Somos un país de migrantes.

Habrá que recordar que buena parte de nuestra gente (y su descendencia) está en Estados Unidos.

Por eso sorprende que hoy, cuando una caravana de centroamericanos quisieron cruzar la frontera para pasar a nuestro país, las reacciones de muchos fueran racistas.

Leer los comentarios daba rabia.

Tildaron a los migrantes de delincuentes. Dijeron que quienes estaban cruzando la frontera eran “la peor gente”, “morenos”, “malos”, “salvatruchas”, “asesinos”, “simios”, “pobres”, “holgazanes”, “ignorantes”, “mantenidos”, “analfabetas”….

Comentarios y comentarios y comentarios.

Policías Federales contienen a los migrantes en la frontera. Foto: AP

Y no eran bots, no eran robots cibernéticos. Eran perfiles tanto en Facebook como en Twitter de personas reales, gente que por convicción decía eso de un hondureño.

De repente, los comentarios de miles de mexicanos se parecían a los que han salido de la boca de Donald Trump.

Hay muchos que presumen que México es un país “no racista”. Eso es una falacia.

Somo una nación racista entre nosotros mismos. Hacemos menos al pobre y al moreno, al chaparro y al gordo, al que no habla bien español y al que no habla bien inglés, al que viene del campo y al que habla “con errores”. Somos racistas y eso se siente. Sin embargo, ese racismo se consideraba “interno”. Entre nosotros. Racismo de compatriotas…
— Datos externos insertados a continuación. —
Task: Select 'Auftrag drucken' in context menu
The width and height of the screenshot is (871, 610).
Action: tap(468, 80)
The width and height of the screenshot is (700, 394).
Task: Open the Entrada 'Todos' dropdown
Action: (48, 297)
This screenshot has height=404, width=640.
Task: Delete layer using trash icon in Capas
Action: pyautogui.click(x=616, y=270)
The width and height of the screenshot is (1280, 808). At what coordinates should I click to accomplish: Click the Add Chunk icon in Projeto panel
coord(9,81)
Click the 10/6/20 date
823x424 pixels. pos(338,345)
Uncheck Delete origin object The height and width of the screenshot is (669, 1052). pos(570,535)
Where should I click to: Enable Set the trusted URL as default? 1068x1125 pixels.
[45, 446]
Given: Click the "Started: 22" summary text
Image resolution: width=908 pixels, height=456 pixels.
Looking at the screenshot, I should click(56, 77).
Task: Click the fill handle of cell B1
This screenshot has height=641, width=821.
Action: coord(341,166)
Policías Federales contienen a los migrantes en la frontera. Foto: AP

Hoy, ese racismo ha traspasado la frontera. Se sabía que existía esto, pero no con la fuerza y la magnitud con la que surge hoy.

Y no solamente la gente. También los grupos, las empresas: los medios.

Un diario de Guadalajara llamado “El Informador” tituló los datos de un sondeo que hizo en su página web (a lo mucho mil respuestas) así: “Mayoría opina que deberían regresar a migrantes de la caravana”, dando a entender que la “mayoría de los mexicanos” quería que se regresaran los migrantes de la caravana.

Eso lo publicó cuando la avalancha de xenofobia comenzaba a crecer en las redes sociales.

Eso evidencia el racismo que también los medios poseen y ejercen.

¿Somos un país de migrantes que defendemos a nuestros migrantes del racismo pero que somos enteramente racistas con quienes quieren estar en nuestro país?

Parece una contradicción, pero así sucede.

Se precisan políticas públicas para eliminar este racismo xenófobo y esta ira hacia quienes no son mexicanos. No podemos permitirnos esto. No lo podemos porque somos un pueblo que ha sufrido la discriminación en otras partes del mundo (en especial en Estados Unidos). No podemos hacer lo mismo.

Hoy, en México nos despertamos y nos enteramos que nuestro vecino, el de enfrente, el que vemos todos los días camino al trabajo, al que le hemos escuchado que Trump es malo, es quizás un racista.

Policías Federales contienen a los migrantes en la frontera. Foto: Especial

Eso baja los ánimos. Jode.

Pero la parte de los mexicanos que es solidaria, que no es racista, que tiende la mano, debe dar la pelea contra el racismo.

No podemos convertirnos en el país que Donald Trump siempre ha soñado.